Do you really need to do this? It's one thing when you are in your own town, getting pictures of a location. That type of subject is usually easy to recall. What if you are traveling somewhere you do not really know? Now that's a different problem.
I was visiting London a few years ago and used a very simple method for slating. I wrote down the name of what I was about to photograph, took a picture of the name and then a picture of the object. As you can see, the slate is even reusable and even doubled as a travel journal. This is a simple, no-nonsense, quick way of staying organized and helped me recall what I was looking at when I returned home. If you have never been to London, it is filled with old buildings, churches, bridges, circuses, squares and other things with mysterious, famous names. It pays to take this simple step to ensure you later remember what you saw.
When I am in my studio, I use a different kind of slate – a small, erasable white board.

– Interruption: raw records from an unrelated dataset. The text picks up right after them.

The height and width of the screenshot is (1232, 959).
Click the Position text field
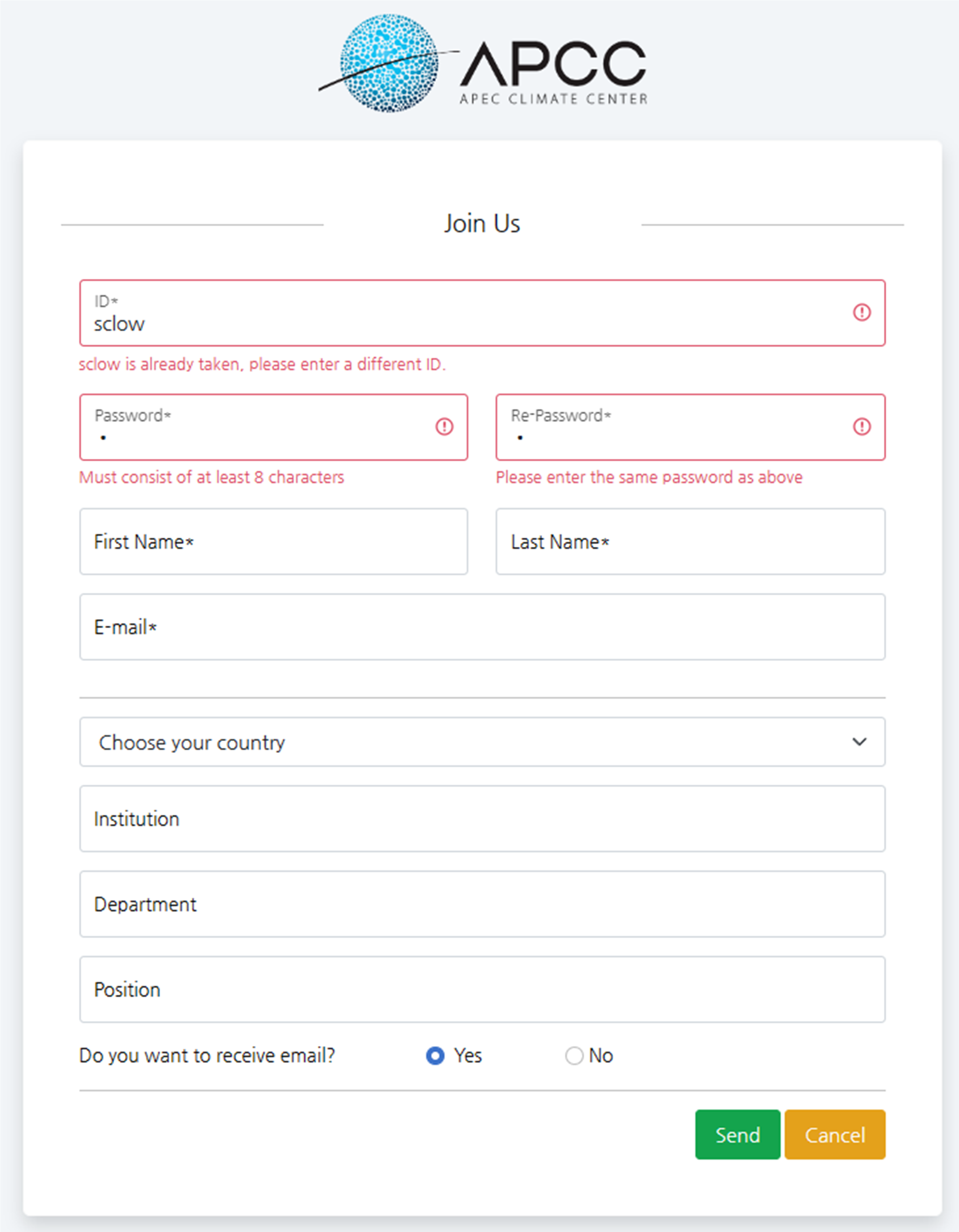(482, 989)
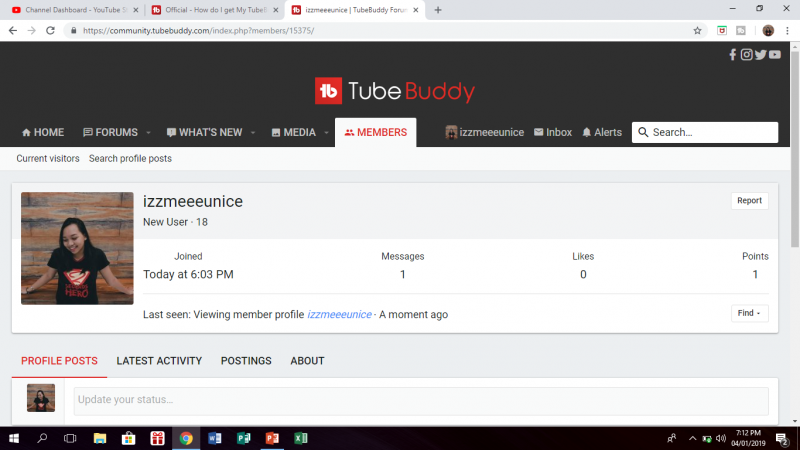
Task: Bookmark this page with the star icon
Action: 697,30
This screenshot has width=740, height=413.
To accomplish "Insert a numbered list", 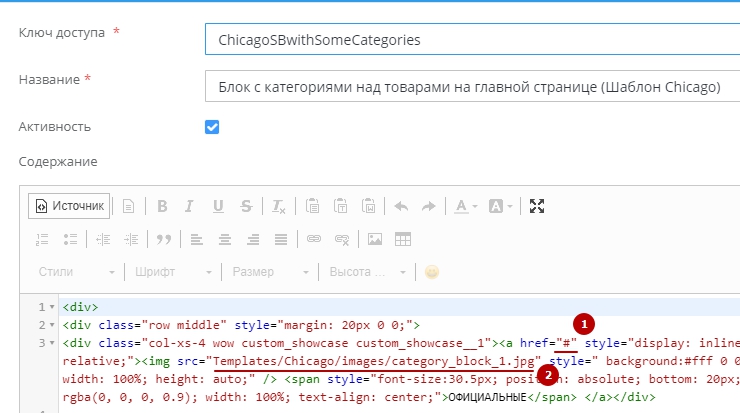I will [42, 239].
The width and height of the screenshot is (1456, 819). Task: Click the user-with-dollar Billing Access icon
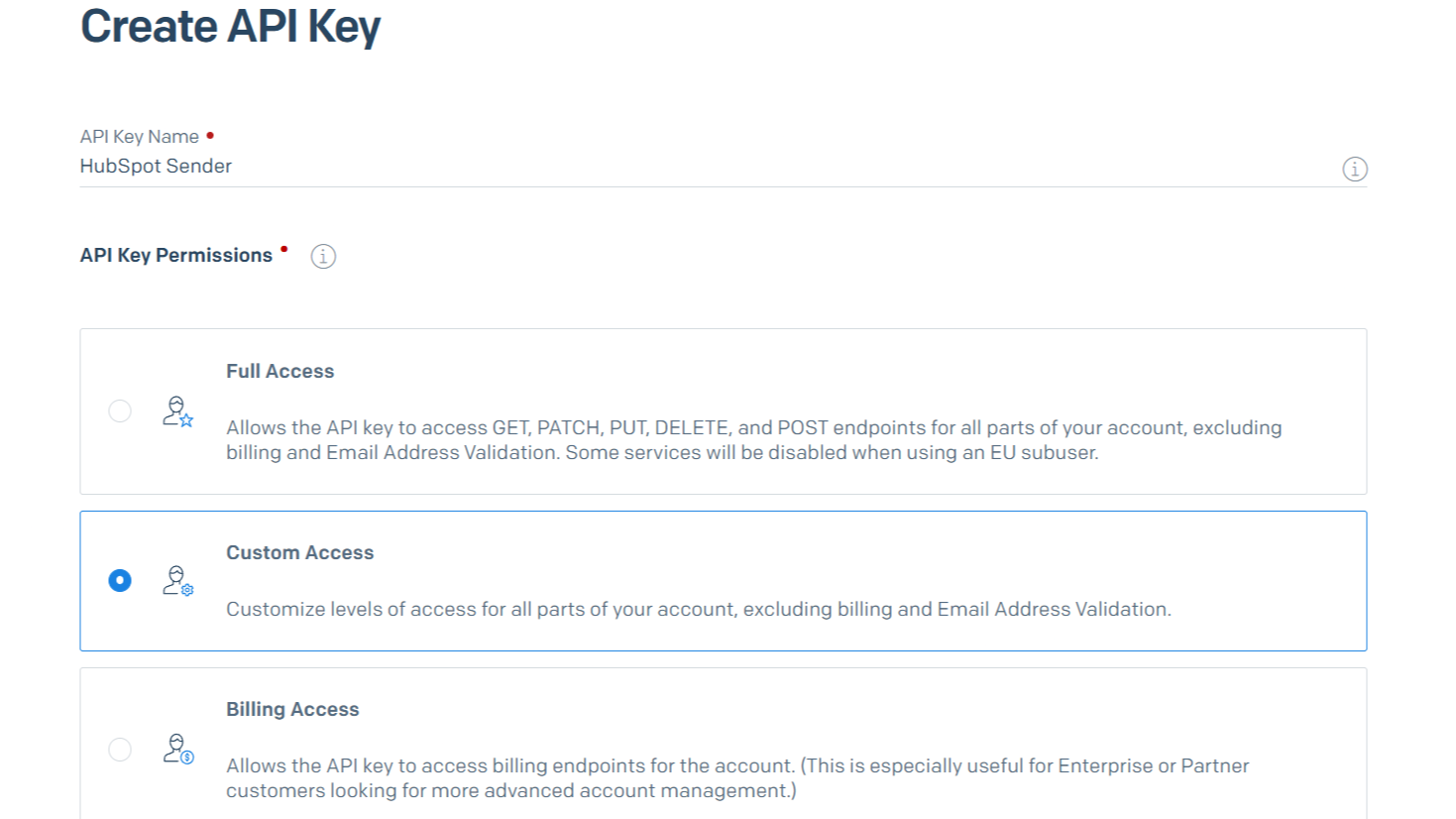click(x=177, y=749)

In the studio I often have time to record more information such as date, subject, ISO settings, f-stop, shutter speed and a few other things I find useful to have. In this case, I was photographing my friend Jonny Goldstein, a local video host and new media guy. I know Jonny personally, so it is unlikely that I would confuse his photos with anyone else's, but it's helpful to document this sort of thing as a habit. I have had days in which I photographed numerous individuals or groups and found it incredibly helpful to have this little bit of organizational framework once I sat down to edit the photos.
A third type of slating I do is simply photographing a sign. This is especially handy for locations with long or foreign names. In this case, I was photographing Wat Yarnna Rangsee, a Thai Buddhist temple in Sterling, VA. I could have done what I did in the first case, above, but I don't trust myself to write foreign names the proper way, especially when transliterated from a foreign tongue. Photographing the sign not only ensured that I got the right name for the location, but helped me make sure that I got the name right, which is just as important.
Whatever method you use to keep everything together, simply be sure it works for what you need and helps you stay organized. You will likely develop your own method that works best for you with a little bit of practice. What methods do you use currently or have you heard of?